The generated file includes:

1. **Header** with metadata:

    ```python
    # ==============================================================================
    #  AUTO-GENERATED FILE - DO NOT EDIT DIRECTLY
    # ==============================================================================
    #  Source: transformers.models.qwen3.modeling_qwen3
    #  Based on: transformers==5.9.0
    #
    #  Patches applied:
    #    - class_replacement: Qwen3RMSNorm
    #    - function_replacement: apply_rotary_pos_emb
    #    - method_override: Qwen3Attention.forward
    # ==============================================================================
    ```

1. **Converted imports** (relative -> absolute):

    ```python
    # Original relative import: from ...activations import ACT2FN
    from transformers.activations import ACT2FN
    ```

1. **Patch markers** for modified code:

    ```python
    # ======================================================================
    # [PATCHED CLASS] Qwen3RMSNorm
    # Reason: Use fused RMSNorm kernel for better performance
    # ======================================================================
    class Qwen3RMSNorm(nn.Module):
        ...
    ```

1. **Preserved comments** in patched methods:

    ```python
    # ======================================================================
    # [MODIFIED CLASS] Qwen3Attention
    # Methods patched: forward
    # ======================================================================
    class Qwen3Attention(nn.Module):
        def forward(self, hidden_states, ...):
            # ==========================================================================
            # BEGIN ULYSSES SEQUENCE PARALLEL MODIFICATIONS
            # ==========================================================================
            # All your inline comments are preserved!
            ...
    ```

## Example: Qwen3 GPU Patches

See `veomni/models/transformers/qwen3/qwen3_gpu_patch_gen_config.py` for a complete example that includes:

- **LigerRMSNorm**: Fused kernel replacement for `Qwen3RMSNorm`
- **LigerSwiGLUMLP**: Fused SwiGLU MLP replacement for `Qwen3MLP`
- **apply_rotary_pos_emb**: LigerKernel rotary position embedding

Run it:

```bash
patchgen veomni.models.transformers.qwen3.qwen3_gpu_patch_gen_config -v
```

Output: `veomni/models/transformers/qwen3/generated/patched_modeling_qwen3_gpu.py` (~600 lines of self-contained code)

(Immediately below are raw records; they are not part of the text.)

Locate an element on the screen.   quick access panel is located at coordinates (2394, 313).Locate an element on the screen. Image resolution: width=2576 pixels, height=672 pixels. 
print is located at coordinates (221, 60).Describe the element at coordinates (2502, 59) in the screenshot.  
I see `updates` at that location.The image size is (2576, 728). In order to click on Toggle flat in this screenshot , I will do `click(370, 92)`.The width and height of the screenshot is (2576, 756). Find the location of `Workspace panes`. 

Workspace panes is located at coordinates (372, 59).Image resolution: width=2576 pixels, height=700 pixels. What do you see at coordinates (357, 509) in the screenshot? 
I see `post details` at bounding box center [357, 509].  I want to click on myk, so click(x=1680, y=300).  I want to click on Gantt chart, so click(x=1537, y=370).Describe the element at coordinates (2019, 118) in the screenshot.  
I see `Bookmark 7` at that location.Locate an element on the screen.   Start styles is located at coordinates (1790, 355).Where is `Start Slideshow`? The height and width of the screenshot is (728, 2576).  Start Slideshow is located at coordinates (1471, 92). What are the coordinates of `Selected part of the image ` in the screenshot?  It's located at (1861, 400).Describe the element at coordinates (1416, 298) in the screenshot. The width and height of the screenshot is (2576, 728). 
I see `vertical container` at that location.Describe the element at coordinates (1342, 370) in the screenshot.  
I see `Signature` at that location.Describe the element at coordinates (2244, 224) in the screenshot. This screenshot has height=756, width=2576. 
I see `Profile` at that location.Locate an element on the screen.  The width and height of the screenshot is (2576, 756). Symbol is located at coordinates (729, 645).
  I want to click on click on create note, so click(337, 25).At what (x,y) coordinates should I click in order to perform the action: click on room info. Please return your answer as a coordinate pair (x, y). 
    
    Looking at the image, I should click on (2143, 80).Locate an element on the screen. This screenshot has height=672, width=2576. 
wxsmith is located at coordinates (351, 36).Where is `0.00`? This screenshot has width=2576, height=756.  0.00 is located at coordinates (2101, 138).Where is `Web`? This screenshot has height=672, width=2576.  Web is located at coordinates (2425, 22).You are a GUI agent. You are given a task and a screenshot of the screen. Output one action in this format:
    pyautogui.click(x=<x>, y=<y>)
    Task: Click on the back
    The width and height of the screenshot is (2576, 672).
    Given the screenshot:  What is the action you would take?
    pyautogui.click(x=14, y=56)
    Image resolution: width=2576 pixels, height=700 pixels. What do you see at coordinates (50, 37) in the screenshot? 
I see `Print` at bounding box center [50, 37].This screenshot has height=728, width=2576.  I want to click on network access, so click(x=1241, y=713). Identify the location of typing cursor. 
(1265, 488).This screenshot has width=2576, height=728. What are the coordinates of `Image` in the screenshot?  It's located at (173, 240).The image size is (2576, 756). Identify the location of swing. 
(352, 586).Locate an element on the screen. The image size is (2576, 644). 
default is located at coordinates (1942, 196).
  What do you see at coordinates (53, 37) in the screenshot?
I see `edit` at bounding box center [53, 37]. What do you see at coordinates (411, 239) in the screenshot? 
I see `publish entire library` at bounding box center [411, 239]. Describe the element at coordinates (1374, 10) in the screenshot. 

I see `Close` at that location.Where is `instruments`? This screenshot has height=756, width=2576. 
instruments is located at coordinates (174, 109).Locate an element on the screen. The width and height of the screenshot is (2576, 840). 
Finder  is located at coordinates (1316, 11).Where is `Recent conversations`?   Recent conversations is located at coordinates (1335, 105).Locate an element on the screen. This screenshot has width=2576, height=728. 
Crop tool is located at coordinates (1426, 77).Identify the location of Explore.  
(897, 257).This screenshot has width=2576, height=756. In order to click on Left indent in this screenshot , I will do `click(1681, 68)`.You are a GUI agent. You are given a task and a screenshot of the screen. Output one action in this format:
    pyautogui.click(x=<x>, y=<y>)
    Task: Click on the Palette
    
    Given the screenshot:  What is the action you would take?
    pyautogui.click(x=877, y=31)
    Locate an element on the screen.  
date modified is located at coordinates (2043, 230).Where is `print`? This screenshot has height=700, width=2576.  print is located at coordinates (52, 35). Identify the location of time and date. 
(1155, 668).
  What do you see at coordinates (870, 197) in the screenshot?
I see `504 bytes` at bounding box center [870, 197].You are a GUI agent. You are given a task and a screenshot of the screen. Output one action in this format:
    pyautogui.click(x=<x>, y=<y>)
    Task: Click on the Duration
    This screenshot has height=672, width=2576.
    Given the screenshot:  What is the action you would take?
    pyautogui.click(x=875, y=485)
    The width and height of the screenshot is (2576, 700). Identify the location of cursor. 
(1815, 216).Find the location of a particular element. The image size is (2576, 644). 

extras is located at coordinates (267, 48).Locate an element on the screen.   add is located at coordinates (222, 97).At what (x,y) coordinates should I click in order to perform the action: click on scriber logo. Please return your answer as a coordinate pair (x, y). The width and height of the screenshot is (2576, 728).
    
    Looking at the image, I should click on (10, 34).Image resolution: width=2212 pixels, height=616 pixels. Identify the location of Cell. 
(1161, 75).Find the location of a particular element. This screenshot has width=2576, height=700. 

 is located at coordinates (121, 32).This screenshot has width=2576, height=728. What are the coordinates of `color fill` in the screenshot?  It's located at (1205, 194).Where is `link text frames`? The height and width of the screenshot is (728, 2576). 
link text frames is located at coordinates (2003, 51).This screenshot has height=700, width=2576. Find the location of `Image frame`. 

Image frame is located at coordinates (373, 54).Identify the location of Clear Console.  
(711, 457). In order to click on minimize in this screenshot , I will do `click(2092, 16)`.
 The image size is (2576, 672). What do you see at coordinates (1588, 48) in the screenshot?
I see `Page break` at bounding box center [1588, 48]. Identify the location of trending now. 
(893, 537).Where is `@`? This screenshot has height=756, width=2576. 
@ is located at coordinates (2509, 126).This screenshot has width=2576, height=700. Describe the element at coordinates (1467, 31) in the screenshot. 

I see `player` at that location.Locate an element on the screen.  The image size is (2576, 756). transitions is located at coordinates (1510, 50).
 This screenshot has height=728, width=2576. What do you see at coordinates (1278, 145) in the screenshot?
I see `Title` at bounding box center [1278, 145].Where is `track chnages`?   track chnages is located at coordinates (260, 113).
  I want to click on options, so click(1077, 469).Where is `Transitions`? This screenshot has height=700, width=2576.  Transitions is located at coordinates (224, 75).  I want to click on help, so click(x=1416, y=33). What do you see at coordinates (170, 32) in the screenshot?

## Comparing Generated vs Original Code

Use the `--diff` flag to save a unified diff file next to the generated modeling file:

```bash
# Generate patched modeling code and save a .diff file in output directory
patchgen veomni.models.transformers.qwen3.qwen3_gpu_patch_gen_config --diff
```

With `--diff`, `patchgen` writes:

- Compares the generated file against the original HuggingFace source
- Saves unified diff as `<generated_modeling_name>.diff` in the output directory
- Shows exactly which classes, methods, and functions were modified

Example output:

```diff
-class Qwen3RMSNorm(nn.Module):
-    def forward(self, hidden_states):
-        input_dtype = hidden_states.dtype
-        hidden_states = hidden_states.to(torch.float32)
-        ...
+# ======================================================================
+# [PATCHED CLASS] Qwen3RMSNorm
+# Reason: Use fused RMSNorm kernel for better performance
+# ======================================================================
+class Qwen3RMSNorm(nn.Module):
+    def forward(self, hidden_states):
+        # Optimized implementation with comments preserved
+        ...
```

## Advanced Usage

### External Class References

For large classes from external libraries, reference them without copying source:

```python
from patchgen import create_patch_from_external

patch = create_patch_from_external(
    target="Qwen3RMSNorm",
    replacement_module="liger_kernel.transformers.rms_norm",
    replacement_name="LigerRMSNorm",
)
config.patches.append(patch)
```

### Programmatic Generation

```python
from pathlib import Path
from patchgen import ModelingCodeGenerator
from veomni.models.transformers.qwen3.qwen3_gpu_patch_gen_config import config

generator = ModelingCodeGenerator(config)
generator.load_source()
output = generator.generate(
    Path("veomni/models/transformers/qwen3/generated/patched_modeling_qwen3_gpu.py")
)
```

### Init Modification

Modify `__init__` methods without replacing the entire class:

```python
@config.modify_init("Qwen3Attention")
def modified_init(original_init, self, config, layer_idx):
    original_init(self, config, layer_idx)
    self.custom_attr = some_value
```

## CLI Reference

```
usage: patchgen [-h] [-o OUTPUT_DIR] [-c CONFIG_NAME] [--list] [--all]
                [--dry-run] [--diff] [-v] [--check] [--fix]
                [patch_module]

positional arguments:
  patch_module          Patch module to use (e.g., 'veomni.models.transformers.qwen3.qwen3_gpu_patch_gen_config')

options:
  -h, --help            Show help message
  -o, --output-dir      Output directory (default: sibling generated/ next to patch module)
  -c, --config-name     Config variable name in the patch module (default: config)
  --list                List available patch configurations
  --all                 Regenerate all discovered patch configs at once
  --dry-run             Show what would be generated without writing files
  --diff                Save a unified .diff file alongside generated modeling code
  -v, --verbose         Print detailed progress
  --check               Drift-check mode: compare regen against checked-in files, exit 1 on drift
  --fix                 With --check: overwrite checked-in files with the regen output
```

`--check` switches the CLI from codegen mode to drift-check mode; all other flags are mode-specific. Discovery is always loaded from `[tool.patchgen]` in the nearest `pyproject.toml`.

## CI and Regeneration

Generated files are checked into the repo and guarded by CI to prevent drift.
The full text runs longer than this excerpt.